Based on the proposed GSD model and 10 influencing factors of patients, we can get the recommended GSD in the COS process, which could serve as a good reference and basis for clinicians to tailor the GSD in the IVF treatment cycle. At the same time, the recommended GSD can make the potential NOR close to the optimal number 16.
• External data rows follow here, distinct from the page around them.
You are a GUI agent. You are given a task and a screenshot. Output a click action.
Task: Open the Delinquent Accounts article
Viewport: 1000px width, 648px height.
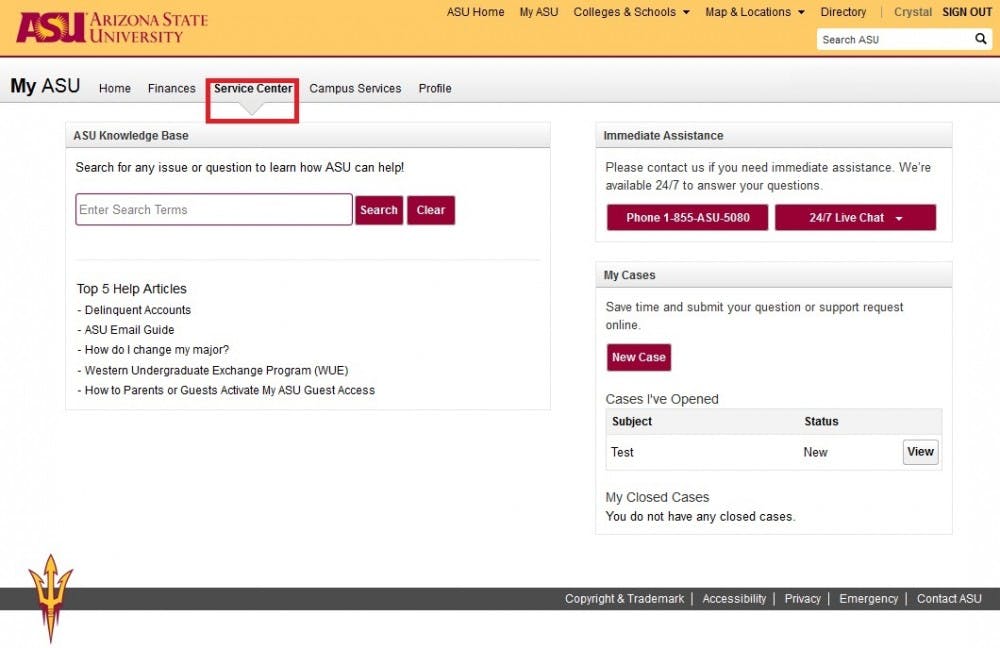[137, 310]
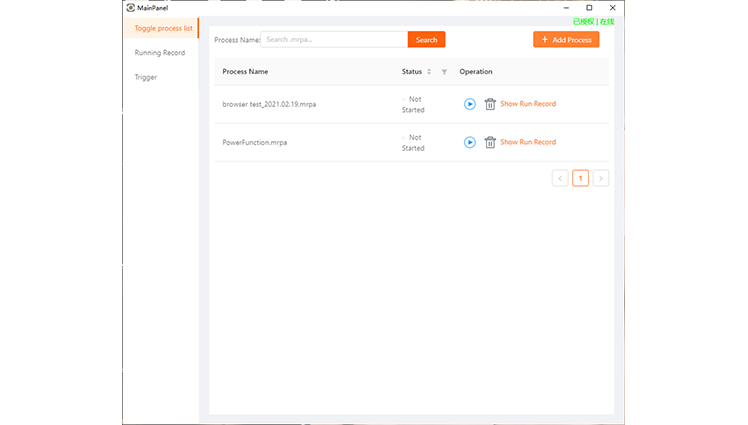Image resolution: width=748 pixels, height=425 pixels.
Task: Run the browser test_2021.02.19.mrpa process
Action: 470,104
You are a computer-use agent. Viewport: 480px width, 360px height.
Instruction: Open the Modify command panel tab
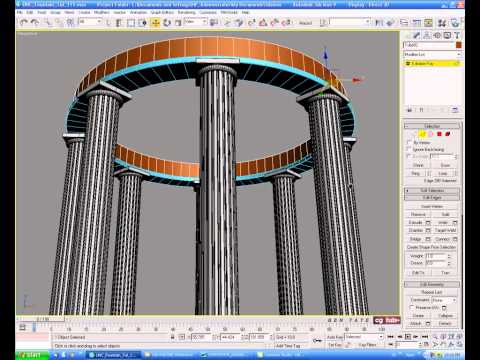[x=417, y=35]
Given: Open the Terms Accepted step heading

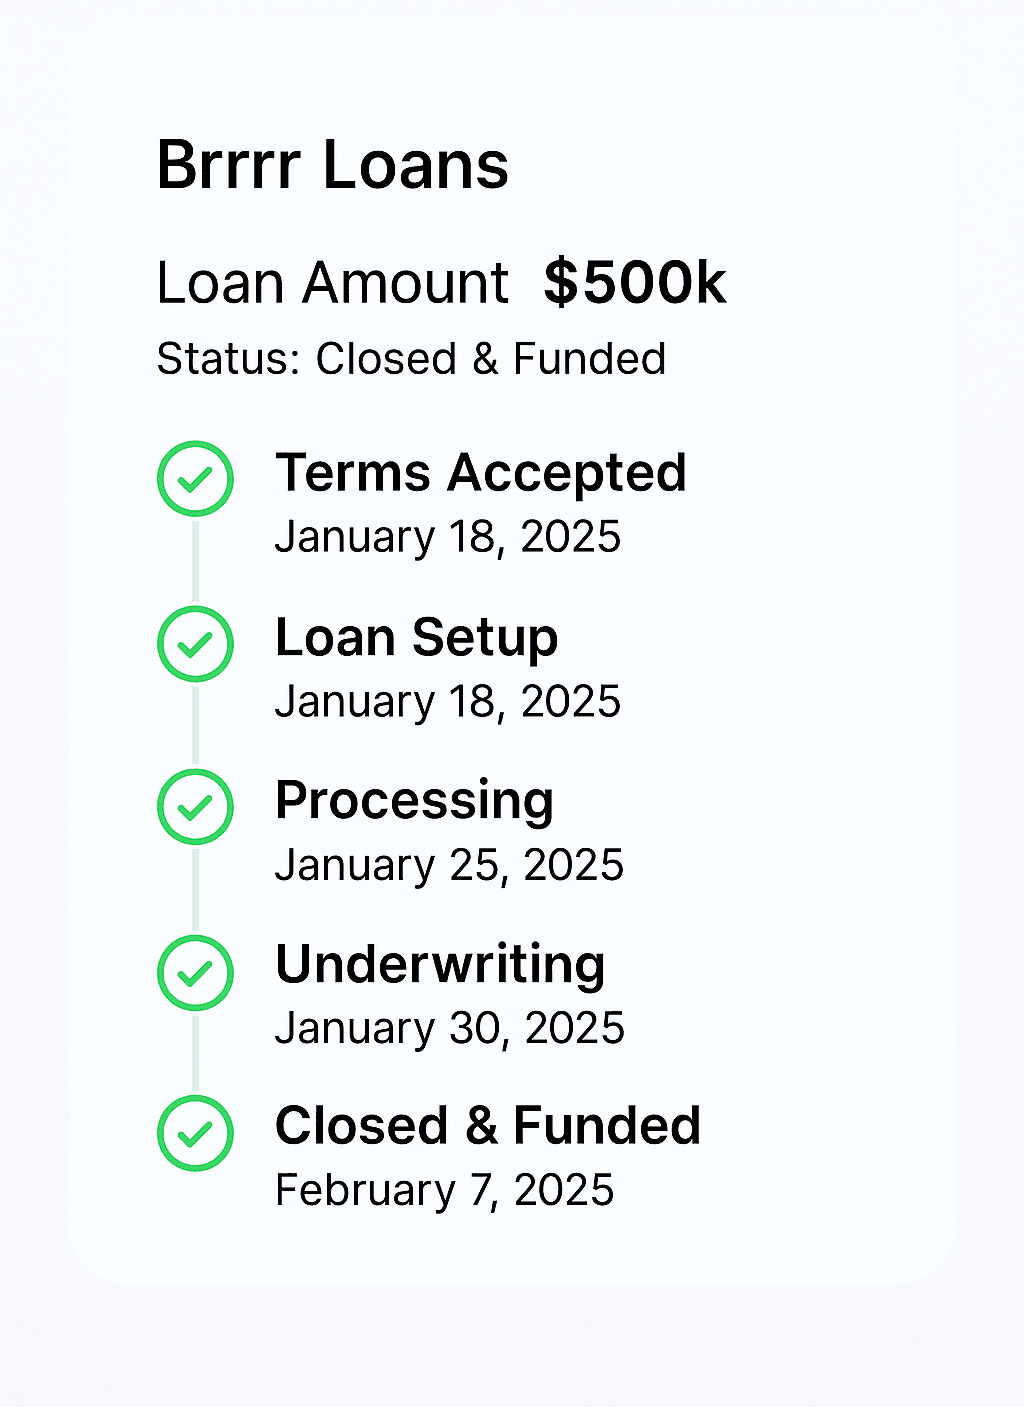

In the future, we will investigate the effect of predicted GSD on more types of IVF-ET outcomes, like the NOR and pregnancy conditions. Also, other machine learning models considering more influencing factors will be built that could yield more types of prediction, like the outcomes of NOR and pregnancy conditions. Finally, the proposed GSD prediction model will have some further clinical applications, especially in comparing the COS result with or without the proposed GSD model.

Conclusion

This research proposed a machine learning-based GSD model that can accurately predict the GSD in the COS process of the IVF treatment cycle. With considering the comprehensive influencing factors of GSD, the model is constructed that could precisely estimate the GSD and simultaneously could possibly make the NOR close to the optimal number. Based on our model, a comprehensive quantitative evaluation of the influencing factors is conducted. The proposed model is a good summary of the clinician’s knowledge and experience as hidden in the historical clinical data and thus can assist the clinicians in customizing GSD in a scientific and impersonal way.